Actions, not words. In case no-one noticed, "spin" is officially dead.

Amid all the verbose excitement of the late 90s and early millennium, PR did not appreciate that its business model is pretty much broken. The IPA’s recent Bellwether Report, showing PR spend lagging behind that of marketing as a whole, seems to confirm this.

Opportunities to lead have peaked and passed. Take corporate social responsibility – a trend spotted early by PR folk. In the frenzy to monetise, the industry failed to think. Rather than lead a progressive agenda based on co-created, citizen-centric actions, it defaulted to selling stuff. What emerged was mostly "greenwash" and, thereafter, a CSR industry today that is more about bureaucratic, tick-box compliance than it is about social movement and societal change.

Had the PR industry seized the moment 15 or 20 years ago, not only would it now hold a rightful position in the boardroom, but the boardroom itself would be a more enlightened place. Those advising the "big six" energy companies might want to reflect on this.

The same pattern emerged with social. Technology platforms aside, PR recognised the "conversation economy" early on. The ad industry was surprisingly slow to get going in this space. As some of us warned at the time, however, early-mover advantage was quickly usurped by those with bigger budgets, if not brains. The true growth of many of today’s global PR networks is masked by work in social, ahead of PR.

Arguments over leadership in social have been transcended by the world of data. The PR industry’s inability to properly embrace data is the first of five current threats to the sector’s continued relevance.

The issue is partly one of scale – Messrs Sorrell and Lévy are clearly not putting their multi-millions in data investment dollars behind the PR companies in their networks – but, more importantly, one of substance. There is now a purer evidential base on which to build relationships. PR is nowhere near fully understanding or embracing it.

This underlines the second fundamental failing: an obsession about outputs over outcomes. Seventy-five years after Edward Bernays germinated the modern PR industry, there is still no consistent application of proper measurement criteria. Show me one chief marketing officer who is prepared to sign off significant budget against loose promises of increased awareness or engagement.

Third, there remains a perverse determination within PR to defend "top-down" behaviour in a horizontal, networked world. This may have its origins in a legacy of control-freakery – for example, the work by Alastair Campbell (pictured) to get New Labour elected in 1997 is perhaps the lastepic command-and-control campaign – and/or because too many journalists have entered the world of PR, as their own models have faded.

Either way, it is no longer about loudhailer broadcasting (ad agencies, please take note also) or "managing the message". Shrill press releases are irrelevant in a world that sees through obfuscation and deceit. Building advocacy from within networks is the way forward. The voices of regular people need to be heard. Companies and brands should think and behave like activists in our complex, activist world.
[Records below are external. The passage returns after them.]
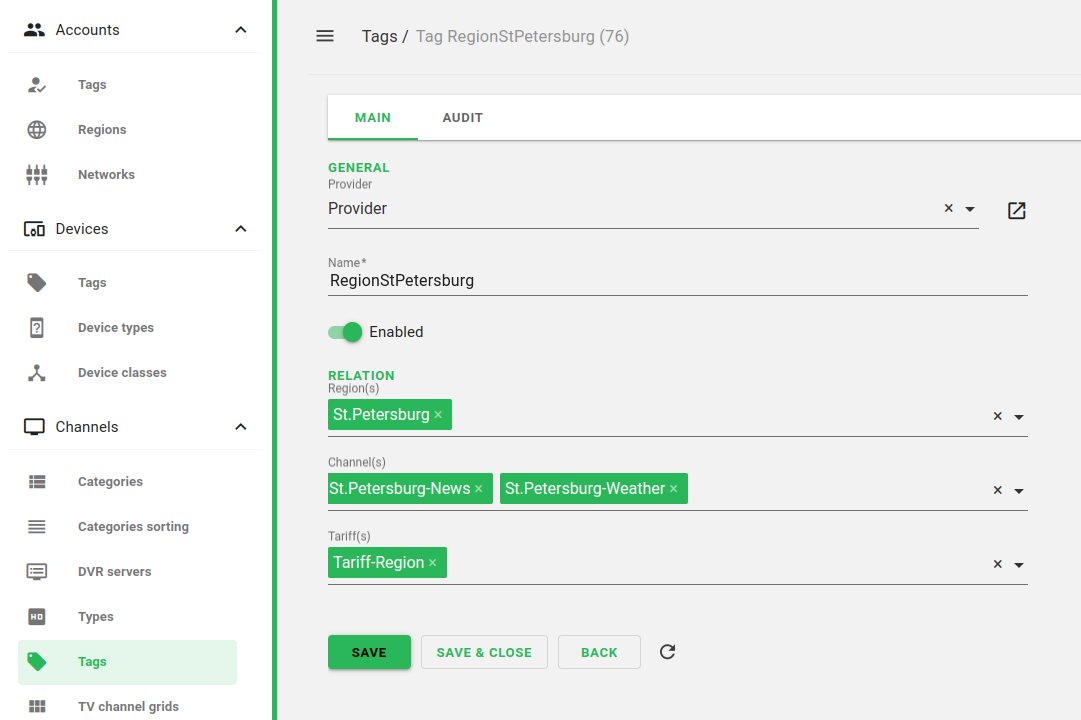Open Device classes icon in sidebar
The image size is (1081, 720).
(37, 373)
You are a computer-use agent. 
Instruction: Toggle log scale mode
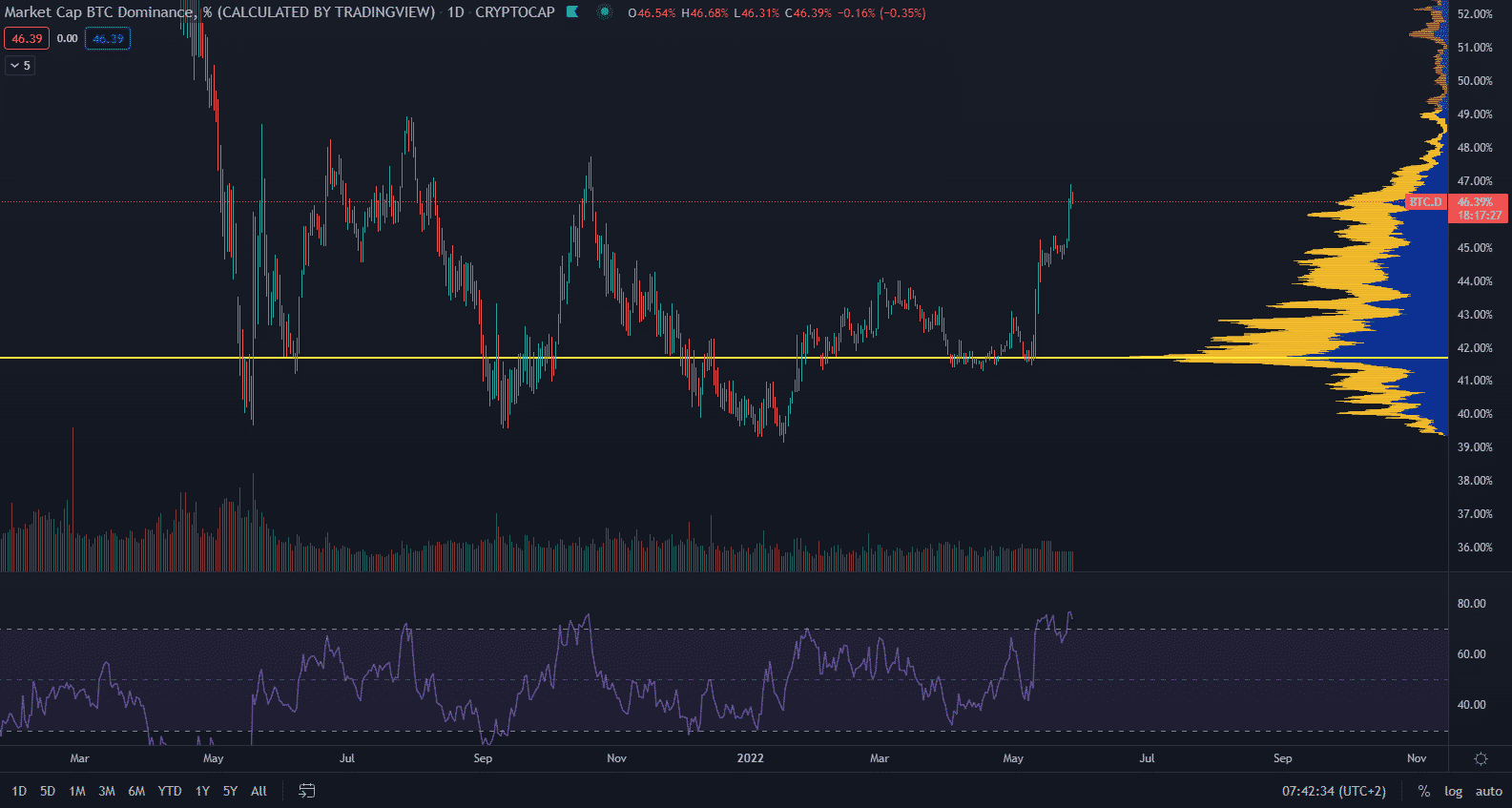coord(1453,791)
Fourth, creative PR ideas mostly remain tactical and without scale. They rarely establish organising principles that genuinely transform businesses and brands. When was the last time a really big idea (not an amplifying one) could be credited to PR? Perhaps the Dove "real beauty" campaign – but the advertising agencies would dispute that this was ever a PR idea in the first place. Increasingly, too many ad agencies look to their PR brethren only for added spin – an ugly and anachronistic need – but the PR industry has a responsibility to think and deliver big and measurable if it is to be taken seriously.
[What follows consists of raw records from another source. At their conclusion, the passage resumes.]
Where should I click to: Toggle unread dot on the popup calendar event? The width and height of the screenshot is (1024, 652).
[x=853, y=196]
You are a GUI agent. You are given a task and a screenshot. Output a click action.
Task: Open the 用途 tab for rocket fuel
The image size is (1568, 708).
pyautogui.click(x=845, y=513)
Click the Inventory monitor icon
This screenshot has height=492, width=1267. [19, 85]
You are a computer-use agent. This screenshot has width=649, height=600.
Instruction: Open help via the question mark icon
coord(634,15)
Ultimately, it may be about a lack of talent in PR: too few big brains to do the big thinking required in a world of progressive communications. Lord Chadlington, the chief executive of Huntsworth, recently voiced concern that it may be that too few PR people are bright enough to engineer change. The talent pool is too shallow; the future-facing part of the industry insufficiently enlightened; the big industry players (dominated by multinational companies) more interested in selling arms and legs than in rethinking their own contributions.

"Renewal" is something that the ad industry has proved remarkably good at. It has emerged from darker days more resilient, more creative and more data-ready. Its historic business models (large networks; selling bureaucracies) will rightly come under the same scrutiny as those of its PR counterparts, but it has greater strength in depth and a more certain and secure starting point.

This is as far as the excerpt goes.